Schriftliche Aufgabe A:
Prüfe, ob die Aussagen (i), (ii) und (iii) mit dem Auszug übereinstimmen, und belege jede Antwort mit ja oder nein samt den entscheidenden Worten des Auszugs im genauen Wortlaut. (i) Die Bitmap muss zwingend eine Höhe von 576 haben. (ii) Laut dem ersten Beitrag soll das Herausziehen der Sequenzen nicht das Problem sein. (iii) Eine Laufschrift lässt sich nur mit Pinnacle Studio erstellen.
Schriftliche Aufgabe B:
Gib einen Teil des Auszugs wortgetreu wieder. Beginne bei den Worten „## datastream (17.“ und höre nach „mit der laufschrift?“ auf.

Vorliegender Auszug:
──────────────────────────────

# laufschrift erstellen



## datastream (17. April 2004)

hallo,

ich hab eine dvd aus der ich gerne sequenzen rausziehen und um eine laufschrift (n-tv like) erweitern möchte. das rausziehen soll nicht das problem sein, aber wie mache ich das mit der laufschrift? 
zur verfügung könnte ich pinnacle studio haben. ginge das damit?


----------



## goela (18. April 2004)

Eine Laufschrift zu erstellen geht eigentlich mit (fast) jedem Videoschnittprogramm.

Allgemeines Vorgehen (nicht auf ein spezielles Programm beschränkt):
*- Erstellen einer Bitmap* (TIFF o.ä. wegen Alpha-Maske) in Photoshop o.ä.
Die Bitmap muss in eine Breite von der Länge des Textes (bzw. gewünschter Einblendung) haben. Diese muss nicht unbedingt eine Höhe von 576 haben, da man die Laufschrift einfach an die gewünschte Position (über Bewegung positionieren) schieben kann.
*- Bitmap in Videoschnittprogramm importieren*
*- Bitmap auf Zeitleiste ziehen*
Sollte man die Bitmap einen durchsichtigen Hintergrund haben, so muss eine Videospur gewählt werden, die Transparenz unterstützt (Premiere < 6.5 unterstützt Transparenz ab der Videospur2)

──────────────────────────────

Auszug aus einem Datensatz
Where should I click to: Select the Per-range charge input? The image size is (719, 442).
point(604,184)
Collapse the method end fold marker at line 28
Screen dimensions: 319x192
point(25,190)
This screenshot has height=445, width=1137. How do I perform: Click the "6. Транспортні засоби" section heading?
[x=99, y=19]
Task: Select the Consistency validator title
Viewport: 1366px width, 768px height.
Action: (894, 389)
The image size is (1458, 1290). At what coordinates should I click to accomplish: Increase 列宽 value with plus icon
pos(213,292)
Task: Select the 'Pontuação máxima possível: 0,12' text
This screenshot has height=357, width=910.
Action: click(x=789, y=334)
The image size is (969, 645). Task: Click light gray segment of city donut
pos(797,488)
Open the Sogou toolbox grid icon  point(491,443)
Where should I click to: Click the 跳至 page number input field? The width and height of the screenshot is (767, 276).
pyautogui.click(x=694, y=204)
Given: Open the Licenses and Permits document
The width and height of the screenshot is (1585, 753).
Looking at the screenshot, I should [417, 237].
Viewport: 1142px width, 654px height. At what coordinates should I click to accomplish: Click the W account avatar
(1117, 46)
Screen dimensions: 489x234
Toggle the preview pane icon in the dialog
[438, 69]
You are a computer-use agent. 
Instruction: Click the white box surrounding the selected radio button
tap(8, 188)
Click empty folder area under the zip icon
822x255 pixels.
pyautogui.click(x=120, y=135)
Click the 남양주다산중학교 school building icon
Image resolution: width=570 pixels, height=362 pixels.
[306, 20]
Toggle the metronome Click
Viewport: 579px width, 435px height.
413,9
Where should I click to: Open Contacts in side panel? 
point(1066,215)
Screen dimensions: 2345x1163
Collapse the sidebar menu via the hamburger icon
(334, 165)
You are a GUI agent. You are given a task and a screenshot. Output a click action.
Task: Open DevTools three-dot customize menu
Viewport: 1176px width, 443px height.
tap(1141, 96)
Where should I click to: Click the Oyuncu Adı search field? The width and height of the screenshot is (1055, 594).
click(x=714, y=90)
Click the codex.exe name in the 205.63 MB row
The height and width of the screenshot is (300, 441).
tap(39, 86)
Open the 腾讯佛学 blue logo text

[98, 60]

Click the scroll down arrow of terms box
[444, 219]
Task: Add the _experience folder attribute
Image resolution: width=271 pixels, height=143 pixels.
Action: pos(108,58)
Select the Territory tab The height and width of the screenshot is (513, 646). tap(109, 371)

──────────────────────────────

Ergebnis der Aufgabe A:
(i) Nein: „Diese muss nicht unbedingt eine Höhe von 576 haben“
(ii) Ja: „das rausziehen soll nicht das problem sein“
(iii) Nein: „Eine Laufschrift zu erstellen geht eigentlich mit (fast) jedem Videoschnittprogramm.“

Ergebnis der Aufgabe B:
## datastream (17. April 2004)

hallo,

ich hab eine dvd aus der ich gerne sequenzen rausziehen und um eine laufschrift (n-tv like) erweitern möchte. das rausziehen soll nicht das problem sein, aber wie mache ich das mit der laufschrift?